Your goal:
What you should copy is the line containing "[Voir 2 Commentaires. Dernier : Estellanara" and all lines after it in the entries below, exactly and without anything added.

--- Records supplied Enclosed Below ---

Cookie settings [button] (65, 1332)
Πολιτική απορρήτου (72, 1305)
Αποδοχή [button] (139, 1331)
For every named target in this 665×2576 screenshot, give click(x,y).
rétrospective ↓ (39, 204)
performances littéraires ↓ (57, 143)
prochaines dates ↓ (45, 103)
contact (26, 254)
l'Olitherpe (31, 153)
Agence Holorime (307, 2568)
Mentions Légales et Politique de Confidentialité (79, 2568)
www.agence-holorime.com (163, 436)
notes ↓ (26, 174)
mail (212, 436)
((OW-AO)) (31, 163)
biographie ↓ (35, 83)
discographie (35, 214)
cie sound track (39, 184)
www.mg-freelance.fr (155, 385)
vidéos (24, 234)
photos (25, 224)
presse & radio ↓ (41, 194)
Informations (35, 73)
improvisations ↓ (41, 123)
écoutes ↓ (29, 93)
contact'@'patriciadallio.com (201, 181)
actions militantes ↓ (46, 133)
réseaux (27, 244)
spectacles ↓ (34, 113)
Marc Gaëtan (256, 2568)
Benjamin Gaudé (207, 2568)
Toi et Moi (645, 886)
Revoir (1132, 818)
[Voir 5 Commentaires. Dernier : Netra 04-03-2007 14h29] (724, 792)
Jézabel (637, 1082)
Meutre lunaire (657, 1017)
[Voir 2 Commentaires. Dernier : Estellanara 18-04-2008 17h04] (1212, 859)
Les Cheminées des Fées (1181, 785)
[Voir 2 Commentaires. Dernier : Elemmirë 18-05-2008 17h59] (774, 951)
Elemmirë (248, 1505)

--- End of Enclosed Records supplied ---

Result:
[Voir 2 Commentaires. Dernier : Estellanara 18-04-2008 17h04] (1212, 859)
Les Cheminées des Fées (1181, 785)
[Voir 2 Commentaires. Dernier : Elemmirë 18-05-2008 17h59] (774, 951)
Elemmirë (248, 1505)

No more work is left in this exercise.